[Saved entries]
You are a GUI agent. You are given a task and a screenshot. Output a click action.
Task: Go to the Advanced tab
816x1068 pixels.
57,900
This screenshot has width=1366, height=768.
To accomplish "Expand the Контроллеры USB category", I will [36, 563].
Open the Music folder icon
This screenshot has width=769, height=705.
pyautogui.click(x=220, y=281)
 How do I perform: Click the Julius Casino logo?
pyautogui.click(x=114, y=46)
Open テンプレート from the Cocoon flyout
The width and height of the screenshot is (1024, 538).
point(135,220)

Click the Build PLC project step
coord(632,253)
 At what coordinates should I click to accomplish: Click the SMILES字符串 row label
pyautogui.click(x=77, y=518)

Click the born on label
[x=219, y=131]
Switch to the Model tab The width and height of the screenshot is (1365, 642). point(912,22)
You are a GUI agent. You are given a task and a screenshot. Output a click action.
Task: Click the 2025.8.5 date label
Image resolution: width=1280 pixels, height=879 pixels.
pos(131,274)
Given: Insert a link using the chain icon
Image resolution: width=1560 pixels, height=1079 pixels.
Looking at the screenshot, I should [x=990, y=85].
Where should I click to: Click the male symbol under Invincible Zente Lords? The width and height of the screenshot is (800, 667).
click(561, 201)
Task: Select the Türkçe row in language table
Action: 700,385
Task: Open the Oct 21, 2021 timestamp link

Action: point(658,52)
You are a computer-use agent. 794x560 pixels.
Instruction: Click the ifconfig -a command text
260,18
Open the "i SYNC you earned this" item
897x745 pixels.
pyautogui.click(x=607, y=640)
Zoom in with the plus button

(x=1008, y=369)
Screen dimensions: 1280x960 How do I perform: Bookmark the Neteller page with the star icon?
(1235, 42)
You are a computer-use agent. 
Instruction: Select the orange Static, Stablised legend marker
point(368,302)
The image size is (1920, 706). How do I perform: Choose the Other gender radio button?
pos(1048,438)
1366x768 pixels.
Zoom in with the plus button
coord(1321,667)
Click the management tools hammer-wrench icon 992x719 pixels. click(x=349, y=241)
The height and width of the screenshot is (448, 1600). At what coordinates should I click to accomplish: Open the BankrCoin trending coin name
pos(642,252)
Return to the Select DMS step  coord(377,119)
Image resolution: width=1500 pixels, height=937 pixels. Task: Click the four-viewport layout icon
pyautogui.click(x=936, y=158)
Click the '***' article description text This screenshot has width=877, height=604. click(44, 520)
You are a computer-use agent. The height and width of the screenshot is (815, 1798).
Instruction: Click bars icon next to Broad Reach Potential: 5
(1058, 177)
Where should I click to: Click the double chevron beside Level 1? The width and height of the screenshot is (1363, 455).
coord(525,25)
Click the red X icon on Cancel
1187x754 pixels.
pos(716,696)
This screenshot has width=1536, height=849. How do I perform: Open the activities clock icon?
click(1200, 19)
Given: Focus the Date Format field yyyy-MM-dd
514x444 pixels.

### Exercise
Exactly as they stand in the records above, print the lines from the one containing "You are a computer-use agent. The" through the final line, inclusive.

### Expected answer
You are a computer-use agent. The height and width of the screenshot is (815, 1798).
Instruction: Click bars icon next to Broad Reach Potential: 5
(1058, 177)
Where should I click to: Click the double chevron beside Level 1? The width and height of the screenshot is (1363, 455).
coord(525,25)
Click the red X icon on Cancel
1187x754 pixels.
pos(716,696)
This screenshot has width=1536, height=849. How do I perform: Open the activities clock icon?
click(1200, 19)
Given: Focus the Date Format field yyyy-MM-dd
514x444 pixels.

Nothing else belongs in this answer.